— 作業内容 —
- a) 原文書を読み、次の問いにそれぞれ答えよ。
(i) 【課題】によると、割れや損傷の抑制が求められているのはガラス板のどの部分の近傍か。
(ii) 【解決手段】によると、裏面側に凸となる曲率半径は上部と下部のどちらの方が小さくなるか。
(iii) 【0001】によると、梱包用パレット及び梱包体が支持するのはどのような姿勢のガラス板積層体か。
- b) 原文書の【解決手段】で、数字を含む符号が付けられている名称を、符号とともにすべて挙げよ。
== 原文書
説明

ガラス板梱包用パレット及びガラス板梱包体

【課題】輸送時におけるガラス板の積載効率の向上を図りつつ、衝撃等に由来するガラス板の下端縁近傍の割れや損傷を抑制する。また、梱包用パレットに収容された段階では湾曲しているガラス板を、その積層作業時及び取り出し作業時には略平坦な形状にして、作業性の改善を図る。
【解決手段】基台部4の受け面8に縦姿勢で受けられたガラス板積層体3を、裏面側に凸となる曲率半径が、上部よりも下部の方が小さくなり、且つ、幅方向と直交する断面において、下端3bの裏面に接する接線Lが、その裏面に接する点から前方に延びる水平線Hを基準として、上方に向かう角度αが、α≧0°となる形状に保持するように受け面8の形状を設定する。また、基台部4が、受け面8を有する上下動可能な可撓性受け部材9を備える。

【発明の詳細な説明】
【技術分野】
【0001】
本発明は、ガラス板梱包用パレット及びガラス板梱包体に係り、詳しくは、縦姿勢のガラス板積層体を適切な姿勢で支持することが可能な梱包用パレット及び梱包体に関する。
====
== 抽出情報
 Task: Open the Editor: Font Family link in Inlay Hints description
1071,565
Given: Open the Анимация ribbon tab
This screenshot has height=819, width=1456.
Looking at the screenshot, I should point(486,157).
====
— 解答一覧 —
- a)
(i) 下端縁近傍
(ii) 下部
(iii) 縦姿勢のガラス板積層体

- b) 基台部4、受け面8、ガラス板積層体3、下端3b、可撓性受け部材9